§ DIRECTIONS: Please show every line in the entries below that includes the word "computer".

§ DATA FOR ANALYSIS:
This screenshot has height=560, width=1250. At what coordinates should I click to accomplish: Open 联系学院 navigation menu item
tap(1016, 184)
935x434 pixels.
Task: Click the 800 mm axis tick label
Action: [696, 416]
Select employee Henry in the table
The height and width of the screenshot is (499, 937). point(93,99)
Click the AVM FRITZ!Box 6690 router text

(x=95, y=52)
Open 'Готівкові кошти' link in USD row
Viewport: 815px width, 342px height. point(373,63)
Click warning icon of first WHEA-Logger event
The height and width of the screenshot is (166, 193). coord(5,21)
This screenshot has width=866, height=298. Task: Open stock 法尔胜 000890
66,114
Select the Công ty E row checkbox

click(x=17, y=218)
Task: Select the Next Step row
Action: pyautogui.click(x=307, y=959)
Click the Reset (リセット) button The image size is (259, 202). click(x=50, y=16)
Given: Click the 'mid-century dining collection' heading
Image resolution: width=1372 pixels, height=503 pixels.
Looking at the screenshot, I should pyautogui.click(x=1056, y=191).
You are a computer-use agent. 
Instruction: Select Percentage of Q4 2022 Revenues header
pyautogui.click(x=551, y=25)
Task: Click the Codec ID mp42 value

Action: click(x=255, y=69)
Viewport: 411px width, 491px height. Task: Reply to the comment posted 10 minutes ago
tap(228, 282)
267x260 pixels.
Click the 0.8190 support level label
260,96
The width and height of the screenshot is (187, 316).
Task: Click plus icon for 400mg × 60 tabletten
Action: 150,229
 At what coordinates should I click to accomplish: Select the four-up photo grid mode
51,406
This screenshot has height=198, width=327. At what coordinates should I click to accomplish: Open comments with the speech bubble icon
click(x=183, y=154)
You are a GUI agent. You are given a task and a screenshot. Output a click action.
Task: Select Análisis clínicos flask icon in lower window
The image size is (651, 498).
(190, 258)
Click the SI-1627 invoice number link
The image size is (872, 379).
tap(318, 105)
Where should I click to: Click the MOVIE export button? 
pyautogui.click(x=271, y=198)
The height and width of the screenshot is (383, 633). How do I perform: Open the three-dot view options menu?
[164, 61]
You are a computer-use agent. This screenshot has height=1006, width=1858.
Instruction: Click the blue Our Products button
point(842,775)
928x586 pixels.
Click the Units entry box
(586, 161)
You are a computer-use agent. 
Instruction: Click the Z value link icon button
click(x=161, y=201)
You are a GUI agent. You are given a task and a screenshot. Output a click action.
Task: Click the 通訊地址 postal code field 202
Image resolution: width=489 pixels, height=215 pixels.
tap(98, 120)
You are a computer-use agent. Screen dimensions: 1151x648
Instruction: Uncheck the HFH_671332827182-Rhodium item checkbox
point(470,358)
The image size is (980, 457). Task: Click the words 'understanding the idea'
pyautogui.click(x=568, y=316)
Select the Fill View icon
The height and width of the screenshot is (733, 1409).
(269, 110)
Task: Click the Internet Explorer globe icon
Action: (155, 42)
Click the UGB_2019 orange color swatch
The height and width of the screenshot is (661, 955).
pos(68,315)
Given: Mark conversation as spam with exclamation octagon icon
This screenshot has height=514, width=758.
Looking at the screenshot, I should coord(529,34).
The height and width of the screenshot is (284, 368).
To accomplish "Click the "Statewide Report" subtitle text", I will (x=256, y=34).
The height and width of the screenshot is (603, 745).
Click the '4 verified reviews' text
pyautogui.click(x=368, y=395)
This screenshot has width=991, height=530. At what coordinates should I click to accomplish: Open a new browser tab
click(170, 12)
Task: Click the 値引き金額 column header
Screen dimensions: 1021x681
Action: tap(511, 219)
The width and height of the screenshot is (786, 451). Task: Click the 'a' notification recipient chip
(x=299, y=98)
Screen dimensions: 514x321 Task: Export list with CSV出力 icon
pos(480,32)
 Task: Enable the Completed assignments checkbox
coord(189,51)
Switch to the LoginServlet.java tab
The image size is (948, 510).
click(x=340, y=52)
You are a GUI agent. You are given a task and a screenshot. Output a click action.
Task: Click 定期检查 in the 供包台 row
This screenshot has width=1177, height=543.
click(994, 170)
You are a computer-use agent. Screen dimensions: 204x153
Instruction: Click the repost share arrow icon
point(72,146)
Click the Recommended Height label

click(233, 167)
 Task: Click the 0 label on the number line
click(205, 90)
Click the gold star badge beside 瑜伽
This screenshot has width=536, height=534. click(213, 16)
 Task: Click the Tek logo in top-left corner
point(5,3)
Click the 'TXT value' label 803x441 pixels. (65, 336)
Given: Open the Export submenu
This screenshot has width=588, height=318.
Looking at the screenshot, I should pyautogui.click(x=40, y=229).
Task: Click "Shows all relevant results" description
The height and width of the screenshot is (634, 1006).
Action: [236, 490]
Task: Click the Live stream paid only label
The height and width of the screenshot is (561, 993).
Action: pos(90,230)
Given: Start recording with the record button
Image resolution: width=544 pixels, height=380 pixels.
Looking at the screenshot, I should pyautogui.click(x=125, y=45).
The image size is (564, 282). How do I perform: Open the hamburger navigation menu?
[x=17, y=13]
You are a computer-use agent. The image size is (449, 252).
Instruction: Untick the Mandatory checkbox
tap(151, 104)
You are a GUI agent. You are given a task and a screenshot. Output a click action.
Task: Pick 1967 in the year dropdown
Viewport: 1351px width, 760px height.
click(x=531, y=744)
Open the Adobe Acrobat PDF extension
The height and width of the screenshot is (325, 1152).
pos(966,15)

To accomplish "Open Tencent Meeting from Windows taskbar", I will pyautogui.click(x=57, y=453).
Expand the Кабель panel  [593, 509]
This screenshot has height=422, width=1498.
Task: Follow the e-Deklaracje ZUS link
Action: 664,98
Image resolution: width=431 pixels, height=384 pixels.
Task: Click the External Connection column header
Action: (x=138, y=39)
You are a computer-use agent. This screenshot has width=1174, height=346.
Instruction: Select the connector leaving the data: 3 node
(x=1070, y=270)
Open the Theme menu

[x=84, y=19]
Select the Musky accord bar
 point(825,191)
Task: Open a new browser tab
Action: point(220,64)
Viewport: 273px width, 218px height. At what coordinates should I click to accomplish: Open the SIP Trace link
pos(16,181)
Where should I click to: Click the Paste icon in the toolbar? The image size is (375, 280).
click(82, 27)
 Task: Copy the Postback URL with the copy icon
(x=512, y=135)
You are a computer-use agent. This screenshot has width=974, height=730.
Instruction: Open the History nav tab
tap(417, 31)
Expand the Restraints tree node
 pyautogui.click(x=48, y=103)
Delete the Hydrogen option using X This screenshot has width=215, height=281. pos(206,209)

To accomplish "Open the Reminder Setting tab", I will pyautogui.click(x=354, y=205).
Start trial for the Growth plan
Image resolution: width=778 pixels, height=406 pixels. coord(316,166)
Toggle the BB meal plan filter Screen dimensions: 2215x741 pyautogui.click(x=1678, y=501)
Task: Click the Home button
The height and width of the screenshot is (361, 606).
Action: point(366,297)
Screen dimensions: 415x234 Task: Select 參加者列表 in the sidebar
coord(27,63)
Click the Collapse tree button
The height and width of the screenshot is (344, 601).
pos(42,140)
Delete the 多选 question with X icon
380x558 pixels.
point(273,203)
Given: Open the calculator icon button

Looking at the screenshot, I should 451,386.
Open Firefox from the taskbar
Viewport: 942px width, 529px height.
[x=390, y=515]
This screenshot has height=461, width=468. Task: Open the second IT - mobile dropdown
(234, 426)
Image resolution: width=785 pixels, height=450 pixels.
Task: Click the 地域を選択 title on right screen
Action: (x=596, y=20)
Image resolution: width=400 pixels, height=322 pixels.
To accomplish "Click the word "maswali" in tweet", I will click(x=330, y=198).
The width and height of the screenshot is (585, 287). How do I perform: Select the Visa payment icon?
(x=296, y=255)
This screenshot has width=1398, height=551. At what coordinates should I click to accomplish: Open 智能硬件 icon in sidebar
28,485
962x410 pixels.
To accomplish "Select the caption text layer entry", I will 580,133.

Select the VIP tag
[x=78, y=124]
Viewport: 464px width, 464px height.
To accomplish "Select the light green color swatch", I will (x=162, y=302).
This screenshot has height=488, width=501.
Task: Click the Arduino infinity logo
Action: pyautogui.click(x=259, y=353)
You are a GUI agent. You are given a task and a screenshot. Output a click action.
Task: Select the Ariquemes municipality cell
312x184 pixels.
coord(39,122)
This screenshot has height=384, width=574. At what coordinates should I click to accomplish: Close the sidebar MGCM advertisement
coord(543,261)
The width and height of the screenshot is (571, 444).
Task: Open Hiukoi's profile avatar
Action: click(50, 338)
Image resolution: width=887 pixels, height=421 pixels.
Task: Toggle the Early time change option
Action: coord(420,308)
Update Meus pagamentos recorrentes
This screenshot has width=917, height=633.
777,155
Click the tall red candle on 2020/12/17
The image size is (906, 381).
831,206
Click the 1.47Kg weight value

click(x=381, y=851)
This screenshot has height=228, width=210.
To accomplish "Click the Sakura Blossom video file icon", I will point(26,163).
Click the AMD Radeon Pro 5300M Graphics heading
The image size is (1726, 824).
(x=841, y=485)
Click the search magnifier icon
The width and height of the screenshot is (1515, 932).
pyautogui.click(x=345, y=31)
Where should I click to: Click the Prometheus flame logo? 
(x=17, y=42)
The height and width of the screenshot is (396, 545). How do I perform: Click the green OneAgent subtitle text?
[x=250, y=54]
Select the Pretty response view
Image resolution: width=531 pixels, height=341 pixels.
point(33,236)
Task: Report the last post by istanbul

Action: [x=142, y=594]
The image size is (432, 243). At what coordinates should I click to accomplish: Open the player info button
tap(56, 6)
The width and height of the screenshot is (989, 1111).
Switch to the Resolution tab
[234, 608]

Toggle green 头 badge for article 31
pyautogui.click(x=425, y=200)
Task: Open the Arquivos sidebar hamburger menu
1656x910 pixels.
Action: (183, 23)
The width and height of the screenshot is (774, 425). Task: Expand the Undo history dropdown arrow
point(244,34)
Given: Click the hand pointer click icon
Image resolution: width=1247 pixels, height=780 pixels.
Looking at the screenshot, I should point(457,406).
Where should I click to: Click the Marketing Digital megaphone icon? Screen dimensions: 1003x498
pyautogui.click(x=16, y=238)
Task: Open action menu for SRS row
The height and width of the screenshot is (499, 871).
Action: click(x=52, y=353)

§ WRITTEN RESPONSE:
You are a computer-use agent. 
You are a computer-use agent. This screenshot has height=1006, width=1858.
You are a computer-use agent. 
You are a computer-use agent. Screen dimensions: 1151x648
You are a computer-use agent. Screen dimensions: 204x153
You are a computer-use agent. The image size is (449, 252).
You are a computer-use agent. This screenshot has width=1174, height=346.
You are a computer-use agent. This screenshot has width=974, height=730.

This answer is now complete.